BEGIN Records to process
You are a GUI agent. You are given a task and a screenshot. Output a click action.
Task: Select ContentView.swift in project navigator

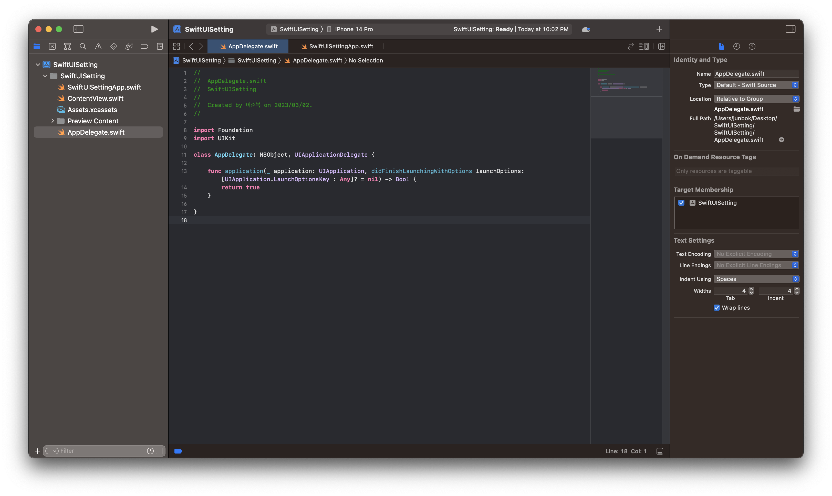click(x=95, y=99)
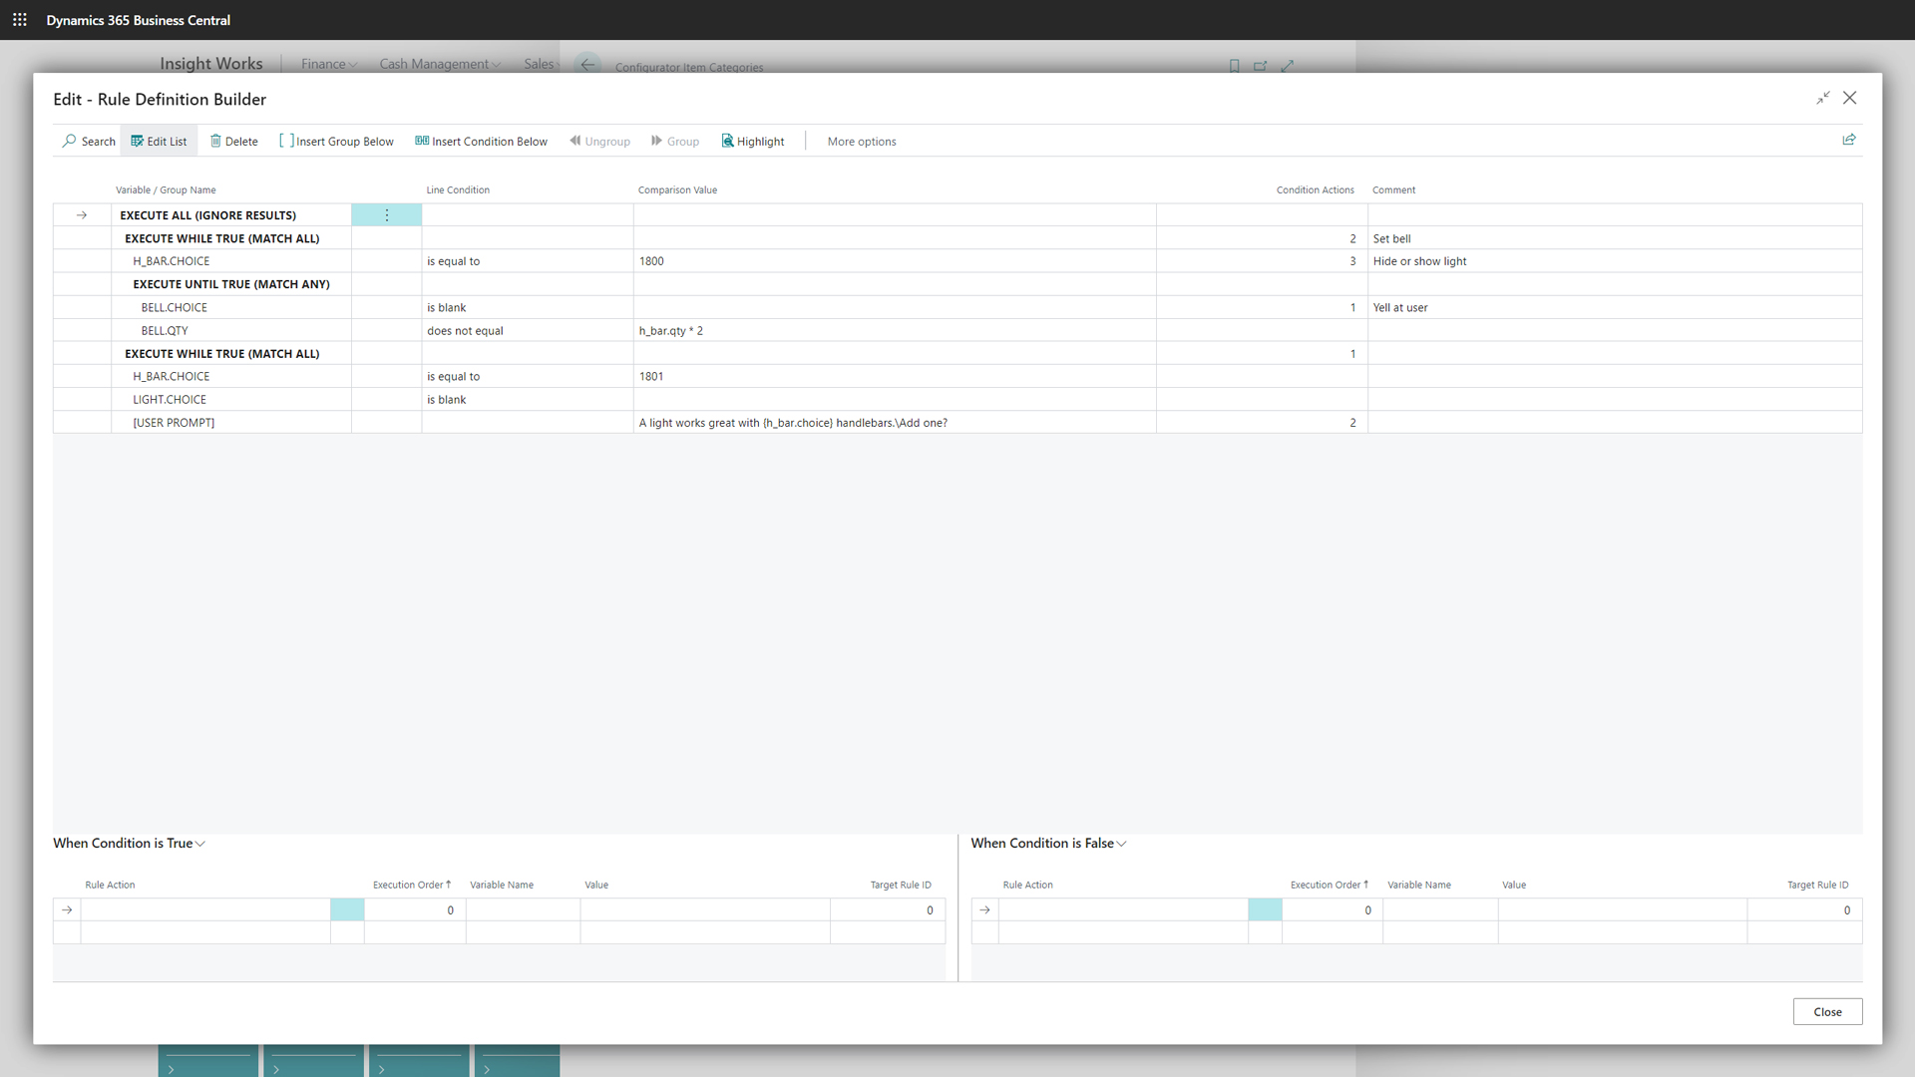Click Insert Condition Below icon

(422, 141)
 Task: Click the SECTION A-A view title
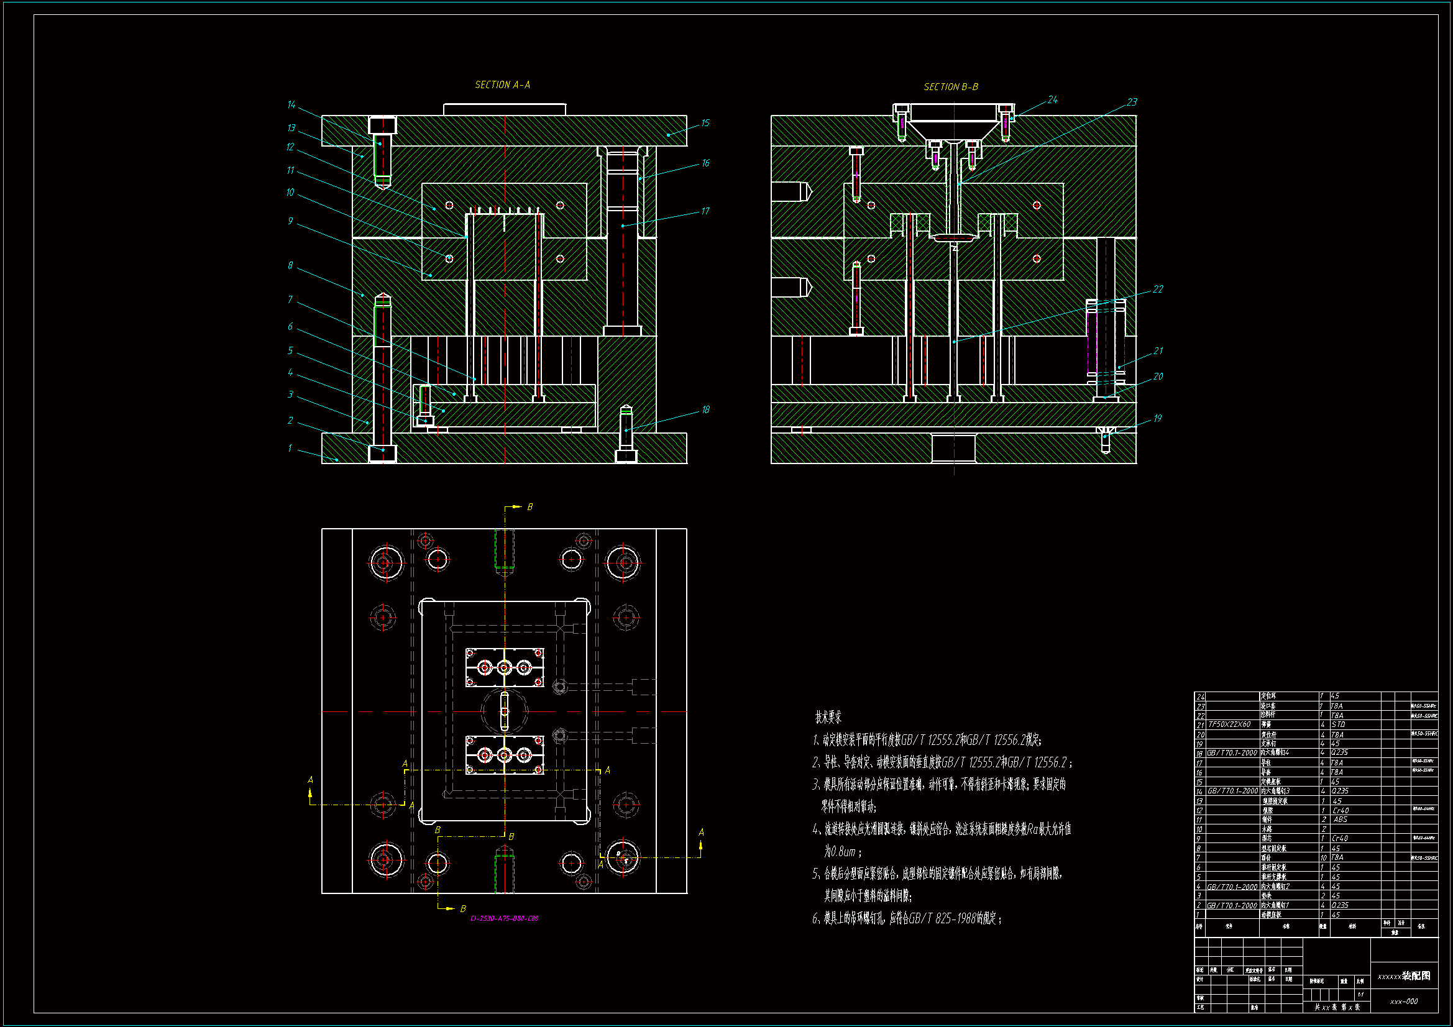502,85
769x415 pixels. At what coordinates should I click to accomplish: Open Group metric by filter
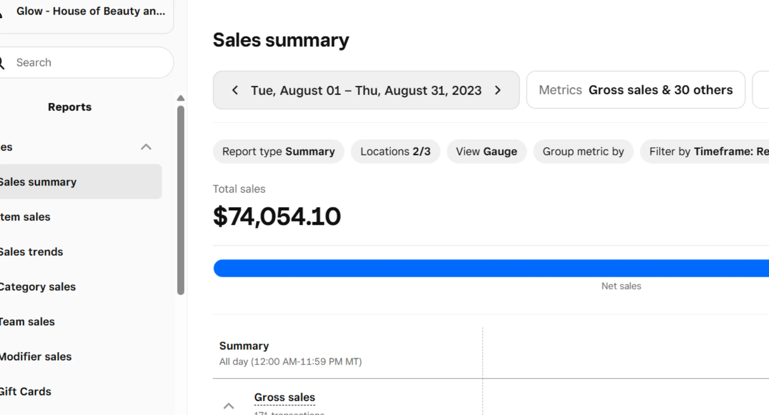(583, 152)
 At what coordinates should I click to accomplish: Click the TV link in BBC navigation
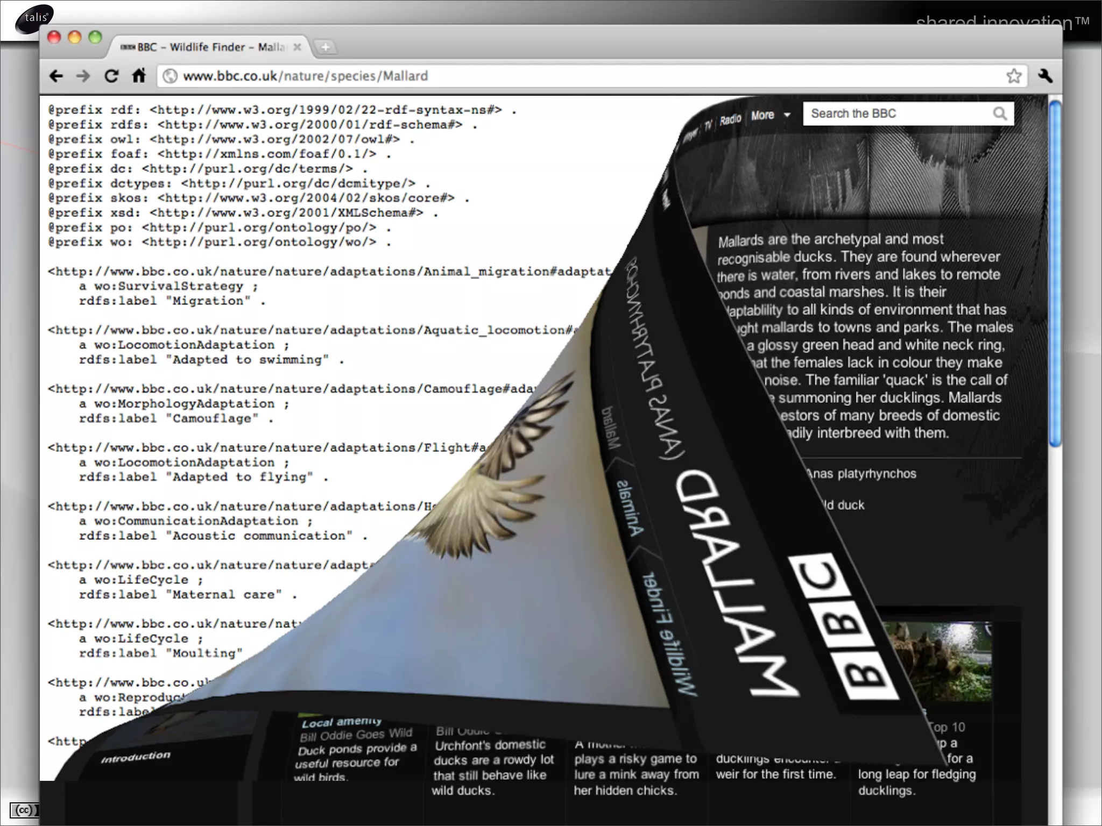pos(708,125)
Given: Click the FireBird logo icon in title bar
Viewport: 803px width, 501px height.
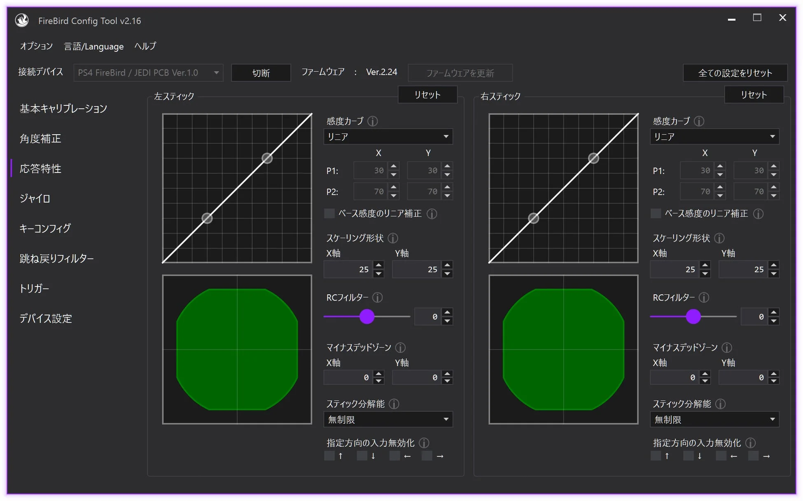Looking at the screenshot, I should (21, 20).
END Records to process
Print each line of the material above exactly, with the pictures removed from your copy.

● **Completed exercise**
You are a GUI agent. You are given a task and a screenshot. Output a click action.
Task: Select ContentView.swift in project navigator

click(x=95, y=99)
Click Insert Condition Below icon

(422, 141)
 Task: Click the SECTION A-A view title
502,85
769x415 pixels. At what coordinates should I click to accomplish: Open Group metric by filter
(583, 152)
 At what coordinates should I click to accomplish: Click the TV link in BBC navigation
pos(708,125)
Given: Click the FireBird logo icon in title bar
Viewport: 803px width, 501px height.
Looking at the screenshot, I should (21, 20).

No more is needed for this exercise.